According to family tradition, Adam Lawrence was dissatisfied with the second marriage of his father, Joseph Lawrence. As a result, it is thought that he left his Kentucky home with the connivance of his sisters in 1815, going at the age of fifteen to live with his uncle, Adam Lawrence, at the point where Jonesboro later developed on the Red River.  Adam Lawrence, the uncle, was definitely in residence there as early as the winter of 1815, being the first Anglo-Saxon settler to move across the Red River into the present area of Texas. His place site Kiamichi Creek, in a region vaguely defined and consequently disputed for some time between Arkansas and Texas.  Because there was a danger that the United States government might give the land to the Cherokee Indians, the settlers of the area sent various petitions to Congress requesting the right of preemption. On Cum appeared the names of many early Arkansas and Texas pioneers, including that of Lawrence.  Numbers of these people later became acquainted with the plans of Moses and Stephen F. Austin, likewise residents of the region, for a colony in Spanish (later Mexican) Texas. Lawrence attached himself to the family of Simon Miller, one of Austin's Old Three Hundred Colonists, and traveled with him to the area of present Washington County, Texas, in December 1821.  Lawrence and Miller camped on New Year Creek with Austin on the last day of 1821. Adam spent some time at the Miller home in Fort Bend County on the San Bernard River and was listed in the census of 1825 as a farmworker in Miller's household. 

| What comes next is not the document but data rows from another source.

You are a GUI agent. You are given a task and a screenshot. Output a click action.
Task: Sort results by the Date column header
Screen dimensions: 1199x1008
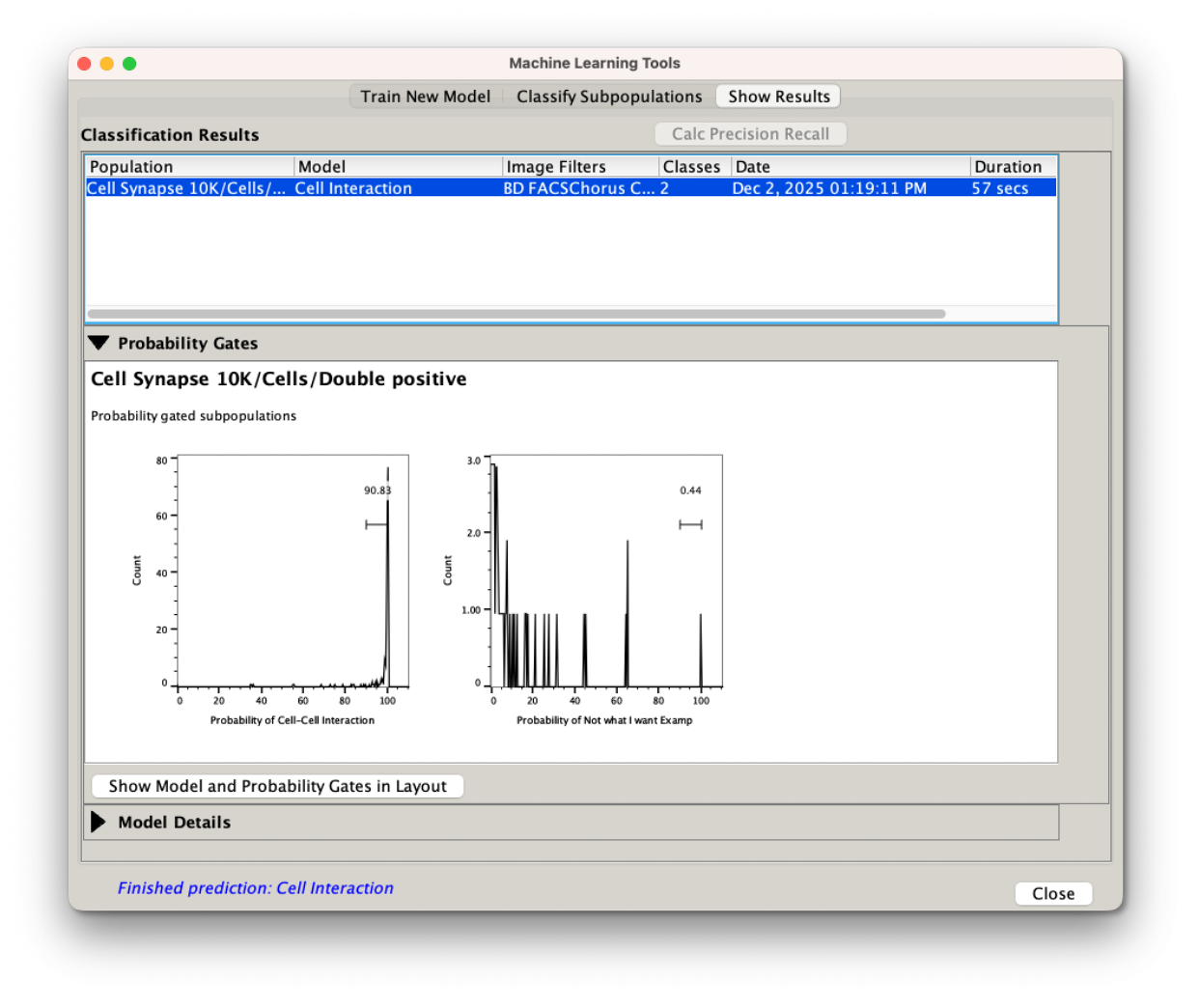[850, 167]
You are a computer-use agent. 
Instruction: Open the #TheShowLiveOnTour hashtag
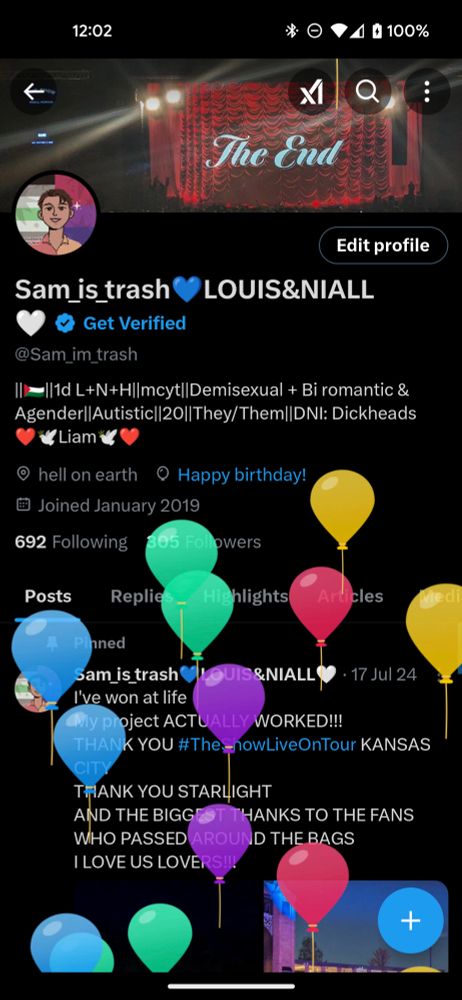[267, 745]
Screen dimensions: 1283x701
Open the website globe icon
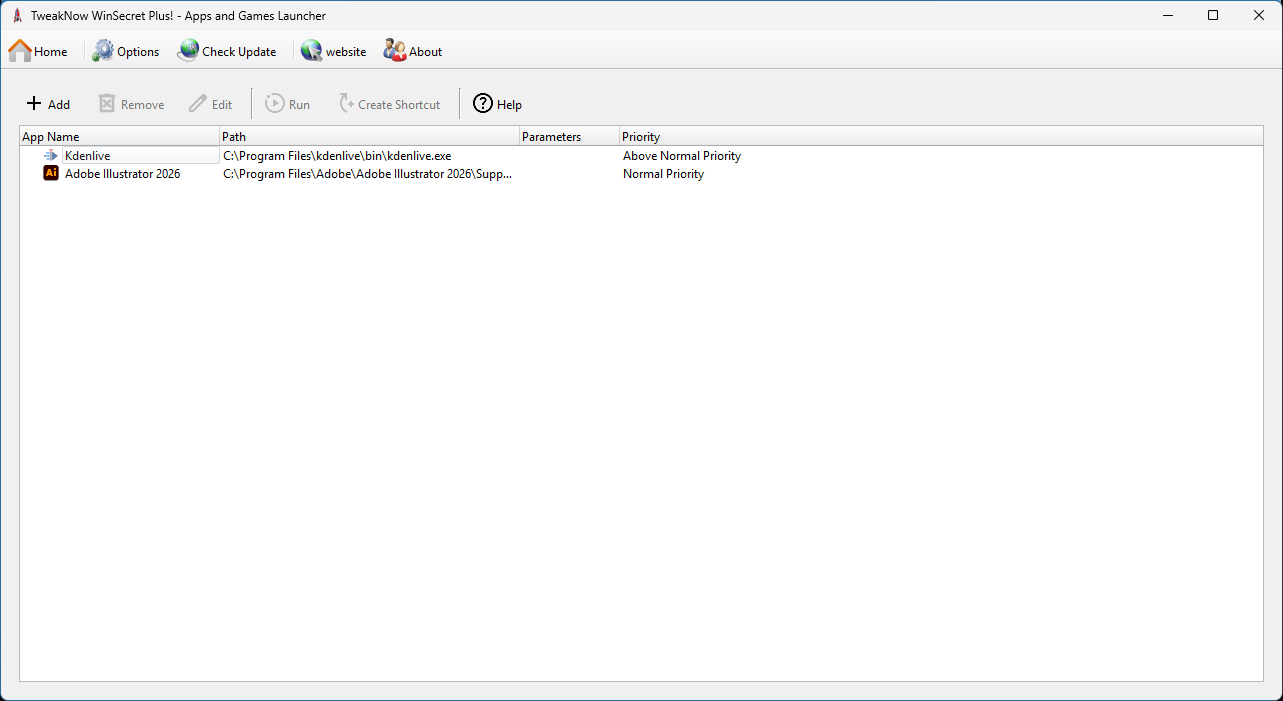312,51
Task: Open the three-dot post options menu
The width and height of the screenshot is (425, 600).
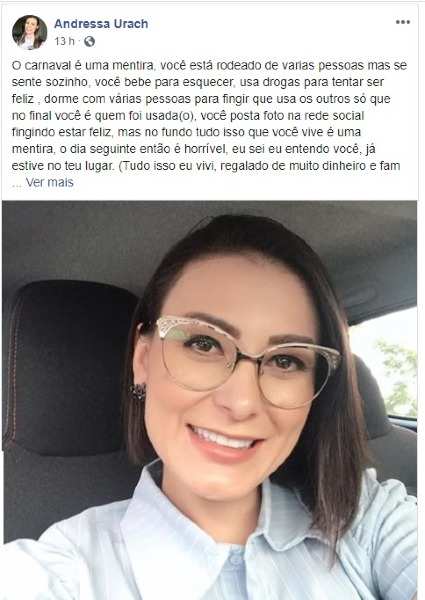Action: 403,22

As was his won't go because of a restless spirit, Adam Lawrence made a trip to North Texas to visit his uncle Adam in the spring of 1826. While they were hunting wild horses with relatives and friends along the Washita River on April 17, they were attacked by a large body of Indians, supposed to be Osages, dressed in soldiers' clothing and armed with bows and arrows and shotguns. Adam Lawrence and his son John Lawrence were in company with young Adam Lawrence, a nephew of the former. They were attacked on horseback and pursued a considerable distance before the two former were overtaken and killed. The latter, with great difficulty, made his escape, after a long pursuit, in the course of which he received six-shot holes through his hunting shirt, but fortunately sustained no other injury. Henry Lawrence, son of George Lawrence, was killed about the same time, while in another direction, in company with Mr. Dewall. 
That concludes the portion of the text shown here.